* Assigned task: The expected output is an exact restatement of all the records.
───── Materials provided
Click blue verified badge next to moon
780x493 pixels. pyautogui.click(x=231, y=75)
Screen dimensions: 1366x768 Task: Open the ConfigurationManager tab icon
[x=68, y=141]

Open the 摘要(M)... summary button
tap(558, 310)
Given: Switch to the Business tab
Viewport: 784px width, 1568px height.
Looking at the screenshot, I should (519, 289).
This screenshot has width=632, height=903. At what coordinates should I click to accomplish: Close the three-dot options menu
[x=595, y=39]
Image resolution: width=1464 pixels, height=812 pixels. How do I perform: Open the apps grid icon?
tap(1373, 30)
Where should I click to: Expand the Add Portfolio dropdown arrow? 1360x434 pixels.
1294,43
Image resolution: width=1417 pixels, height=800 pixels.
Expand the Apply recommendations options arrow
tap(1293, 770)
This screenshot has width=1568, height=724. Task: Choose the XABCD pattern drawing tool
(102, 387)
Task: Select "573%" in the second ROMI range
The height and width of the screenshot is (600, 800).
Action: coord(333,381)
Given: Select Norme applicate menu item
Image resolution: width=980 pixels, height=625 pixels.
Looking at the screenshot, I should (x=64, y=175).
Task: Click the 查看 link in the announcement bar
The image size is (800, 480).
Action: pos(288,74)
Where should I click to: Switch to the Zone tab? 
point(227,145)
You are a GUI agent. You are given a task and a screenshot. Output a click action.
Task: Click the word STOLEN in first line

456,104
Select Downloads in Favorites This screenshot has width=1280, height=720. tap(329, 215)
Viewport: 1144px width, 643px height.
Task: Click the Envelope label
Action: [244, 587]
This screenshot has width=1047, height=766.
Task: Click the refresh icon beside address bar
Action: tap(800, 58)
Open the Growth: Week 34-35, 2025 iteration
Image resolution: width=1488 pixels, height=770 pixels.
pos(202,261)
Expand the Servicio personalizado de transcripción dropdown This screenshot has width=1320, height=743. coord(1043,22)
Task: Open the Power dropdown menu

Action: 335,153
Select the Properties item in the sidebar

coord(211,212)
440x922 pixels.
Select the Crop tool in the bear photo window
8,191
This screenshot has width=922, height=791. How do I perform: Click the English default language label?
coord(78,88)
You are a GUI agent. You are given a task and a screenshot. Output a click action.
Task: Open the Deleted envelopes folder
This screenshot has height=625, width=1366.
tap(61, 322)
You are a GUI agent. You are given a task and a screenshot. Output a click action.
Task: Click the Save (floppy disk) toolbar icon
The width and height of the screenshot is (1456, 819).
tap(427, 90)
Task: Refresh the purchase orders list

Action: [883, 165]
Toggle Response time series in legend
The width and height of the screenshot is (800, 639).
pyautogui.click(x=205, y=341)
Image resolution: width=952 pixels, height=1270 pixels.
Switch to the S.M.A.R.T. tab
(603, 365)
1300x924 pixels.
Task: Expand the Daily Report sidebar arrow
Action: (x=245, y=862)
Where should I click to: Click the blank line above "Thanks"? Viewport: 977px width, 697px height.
──────────
* Task output:
Click blue verified badge next to moon
780x493 pixels. pyautogui.click(x=231, y=75)
Screen dimensions: 1366x768 Task: Open the ConfigurationManager tab icon
[x=68, y=141]

Open the 摘要(M)... summary button
tap(558, 310)
Given: Switch to the Business tab
Viewport: 784px width, 1568px height.
Looking at the screenshot, I should (519, 289).
This screenshot has width=632, height=903. At what coordinates should I click to accomplish: Close the three-dot options menu
[x=595, y=39]
Image resolution: width=1464 pixels, height=812 pixels. How do I perform: Open the apps grid icon?
tap(1373, 30)
Where should I click to: Expand the Add Portfolio dropdown arrow? 1360x434 pixels.
1294,43
Image resolution: width=1417 pixels, height=800 pixels.
Expand the Apply recommendations options arrow
tap(1293, 770)
This screenshot has width=1568, height=724. Task: Choose the XABCD pattern drawing tool
(102, 387)
Task: Select "573%" in the second ROMI range
The height and width of the screenshot is (600, 800).
Action: coord(333,381)
Given: Select Norme applicate menu item
Image resolution: width=980 pixels, height=625 pixels.
Looking at the screenshot, I should (x=64, y=175).
Task: Click the 查看 link in the announcement bar
The image size is (800, 480).
Action: pos(288,74)
Where should I click to: Switch to the Zone tab? 
point(227,145)
You are a GUI agent. You are given a task and a screenshot. Output a click action.
Task: Click the word STOLEN in first line

456,104
Select Downloads in Favorites This screenshot has width=1280, height=720. tap(329, 215)
Viewport: 1144px width, 643px height.
Task: Click the Envelope label
Action: [244, 587]
This screenshot has width=1047, height=766.
Task: Click the refresh icon beside address bar
Action: tap(800, 58)
Open the Growth: Week 34-35, 2025 iteration
Image resolution: width=1488 pixels, height=770 pixels.
pos(202,261)
Expand the Servicio personalizado de transcripción dropdown This screenshot has width=1320, height=743. coord(1043,22)
Task: Open the Power dropdown menu

Action: 335,153
Select the Properties item in the sidebar

coord(211,212)
440x922 pixels.
Select the Crop tool in the bear photo window
8,191
This screenshot has width=922, height=791. How do I perform: Click the English default language label?
coord(78,88)
You are a GUI agent. You are given a task and a screenshot. Output a click action.
Task: Open the Deleted envelopes folder
This screenshot has height=625, width=1366.
tap(61, 322)
You are a GUI agent. You are given a task and a screenshot. Output a click action.
Task: Click the Save (floppy disk) toolbar icon
The width and height of the screenshot is (1456, 819).
tap(427, 90)
Task: Refresh the purchase orders list

Action: [883, 165]
Toggle Response time series in legend
The width and height of the screenshot is (800, 639).
pyautogui.click(x=205, y=341)
Image resolution: width=952 pixels, height=1270 pixels.
Switch to the S.M.A.R.T. tab
(603, 365)
1300x924 pixels.
Task: Expand the Daily Report sidebar arrow
Action: (x=245, y=862)
Where should I click to: Click the blank line above "Thanks"? Viewport: 977px width, 697px height.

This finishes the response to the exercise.